Personal information
- Full name: Clayton Hinkley
- Born: 21 February 1989 (age 36)
- Original team: North Ballarat (TAC Cup)
- Draft: No. 24, 2007 National Draft, Fremantle
- Height: 186 cm (6 ft 1 in)
- Weight: 80 kg (176 lb)
- Position: Midfielder

Playing career^{1}
- Years: Club / Games (Goals)
- 2008–2011: Fremantle / 22 (5)
- ^{1} Playing statistics correct to the end of 2011.

= Clayton Hinkley =

Australian rules footballer

Clayton Hinkley (born 21 February 1989) is an Australian rules footballer who formerly played for the Fremantle Football Club.

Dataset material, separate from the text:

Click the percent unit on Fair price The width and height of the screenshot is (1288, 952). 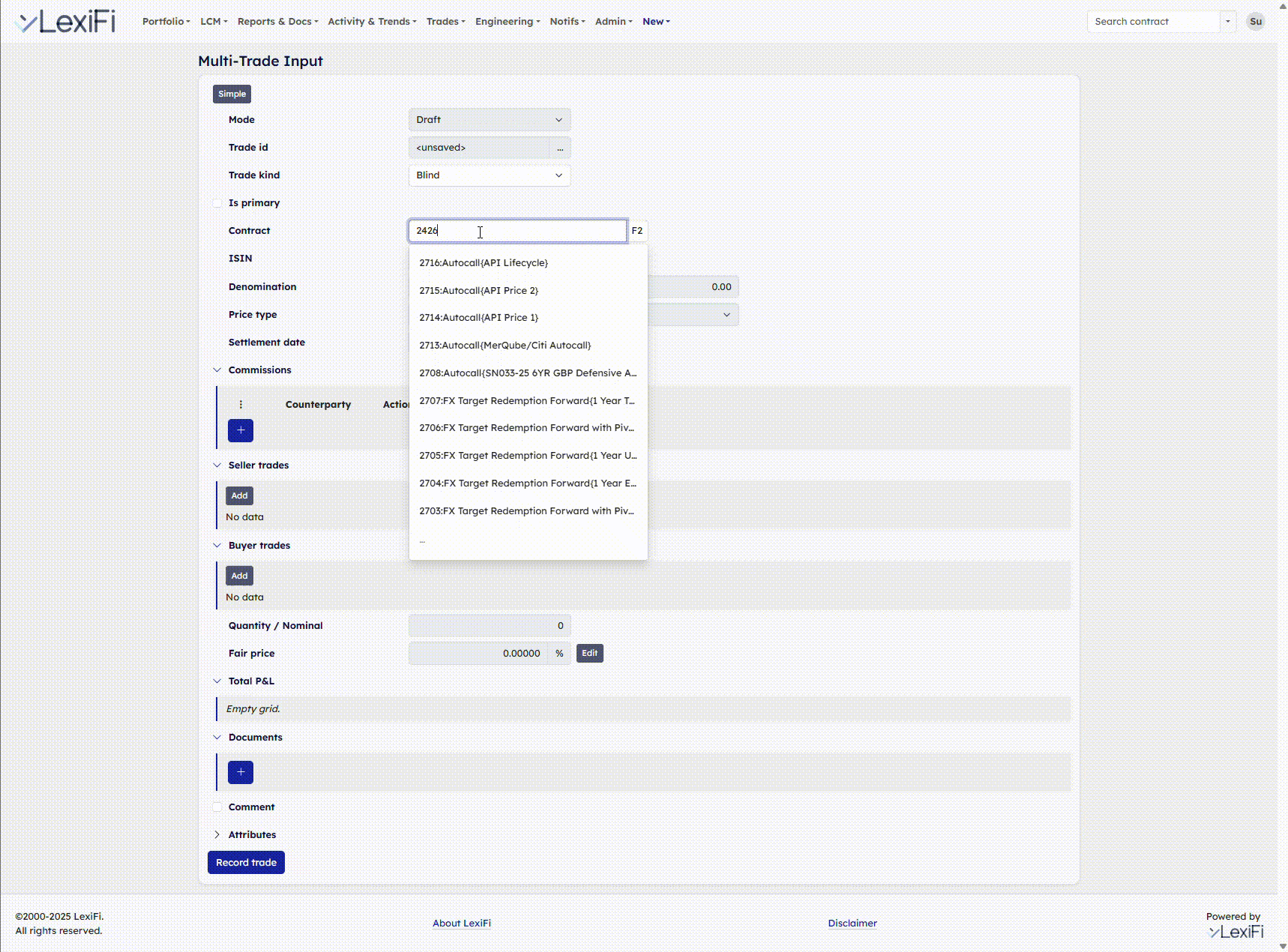559,654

He was selected with the 24th selection in the 2007 AFL National Draft.

Hinkley was a member of Victoria Country's National Under 18s Championships side and co-captained North Ballarat in the TAC Cup A quick midfielder, Hinkley ranked equal second in the 20-metre sprints, third in the agility test and fourth in the shuttle run at the 2007 AFL Draft Camp.

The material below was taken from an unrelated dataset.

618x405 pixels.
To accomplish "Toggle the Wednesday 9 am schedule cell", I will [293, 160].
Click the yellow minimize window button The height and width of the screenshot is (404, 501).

Since 2008 he has played for Swan Districts in the WAFL when not selected to play in the AFL.

Hinkley was delisted from the Dockers on 7 September 2011, and played for Port Melbourne in the Victorian Football League in 2012 and 2013 before playing for the Warrack Eagles in the Wimmera Football League in 2014. He played for Birchip-Watchem Bulls in the North Central Football League in 2021 and 2022, and was a member of Birchip-Watchem's senior premiership team in 2022.